ねじ梅タッシと思い出ナンセンスとは、板前が本職のねじ梅タッシ(Vo&Gt)を中心に結成された、ギター2本とドラムで奏でられるロック・バンドである。11年ぶりにボロフェスタに登場した彼らは、不器用でまっすぐな思いを、どこか懐かしいメロディに乗せて、確実に1音ずつ鳴らしていく。「夕暮れと同じ色の大切な気持ちを、街の底から愛を込めて」と話すねじ梅タッシ。ライヴを見ればすぐに彼らの人柄が分かるような、混じり気のない純粋な愛のある演奏に、いつのまにか私たちはほっと胸を撫で下ろして丸くなることができた。
彼らはMCで3年ぶりに完全復活を遂げたボロフェスタについて触れ、「コロナ禍で3人で作った歌をやります」と「ワルツ」を披露。人間味あふれる彼らの歌詞やメロディに、この3年間いろんなことを我慢しながら模索してきた私たちの努力が報われていくようだった。
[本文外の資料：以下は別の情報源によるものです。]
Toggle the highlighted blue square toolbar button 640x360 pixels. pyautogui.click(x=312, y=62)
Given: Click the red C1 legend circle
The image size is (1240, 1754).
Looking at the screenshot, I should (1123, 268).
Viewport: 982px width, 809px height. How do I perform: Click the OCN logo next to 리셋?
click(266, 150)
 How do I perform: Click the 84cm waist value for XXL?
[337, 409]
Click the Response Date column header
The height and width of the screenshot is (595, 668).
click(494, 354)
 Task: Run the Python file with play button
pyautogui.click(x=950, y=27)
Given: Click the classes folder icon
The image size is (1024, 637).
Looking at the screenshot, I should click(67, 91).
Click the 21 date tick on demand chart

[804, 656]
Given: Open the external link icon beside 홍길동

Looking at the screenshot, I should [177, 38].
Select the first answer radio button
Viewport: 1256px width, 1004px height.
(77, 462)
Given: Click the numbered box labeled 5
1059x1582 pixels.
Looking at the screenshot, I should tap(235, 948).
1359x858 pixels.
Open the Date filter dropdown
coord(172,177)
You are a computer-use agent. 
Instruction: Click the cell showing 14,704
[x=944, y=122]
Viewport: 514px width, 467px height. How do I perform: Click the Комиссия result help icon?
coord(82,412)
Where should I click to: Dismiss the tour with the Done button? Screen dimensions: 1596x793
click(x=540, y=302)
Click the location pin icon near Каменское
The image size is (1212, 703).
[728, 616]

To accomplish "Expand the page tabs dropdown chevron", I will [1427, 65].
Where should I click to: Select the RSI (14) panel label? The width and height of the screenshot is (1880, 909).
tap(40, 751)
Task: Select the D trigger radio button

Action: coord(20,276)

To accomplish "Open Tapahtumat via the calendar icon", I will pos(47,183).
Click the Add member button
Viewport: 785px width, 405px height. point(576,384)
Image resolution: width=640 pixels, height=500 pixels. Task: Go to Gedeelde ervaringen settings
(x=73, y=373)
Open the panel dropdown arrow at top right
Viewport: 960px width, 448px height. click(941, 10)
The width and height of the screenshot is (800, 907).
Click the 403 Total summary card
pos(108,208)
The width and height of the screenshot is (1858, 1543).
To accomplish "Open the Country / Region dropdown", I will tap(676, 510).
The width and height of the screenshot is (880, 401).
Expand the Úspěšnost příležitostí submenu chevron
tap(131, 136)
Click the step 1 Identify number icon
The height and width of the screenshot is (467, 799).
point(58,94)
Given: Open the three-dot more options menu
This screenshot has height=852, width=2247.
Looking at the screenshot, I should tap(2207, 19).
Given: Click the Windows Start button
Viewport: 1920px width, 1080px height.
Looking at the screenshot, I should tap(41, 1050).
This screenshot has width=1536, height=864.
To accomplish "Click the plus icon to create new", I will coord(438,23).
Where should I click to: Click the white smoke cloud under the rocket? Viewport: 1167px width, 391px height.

「トゲトゲ」で終わりを迎えたねじ梅タッシと思い出ナンセンス。「めちゃめちゃ愛を込めてラブソングを歌います」という言葉通りに、街の底STAGEは優しい雰囲気に包まれる。「愛してる」という歌詞が繰り返されるとフロアからもシンガロングが巻き起こり、まっすぐな彼らの思いがまっすぐお客さんたちへと伝わった、奇跡みたいな締めくくりとなった。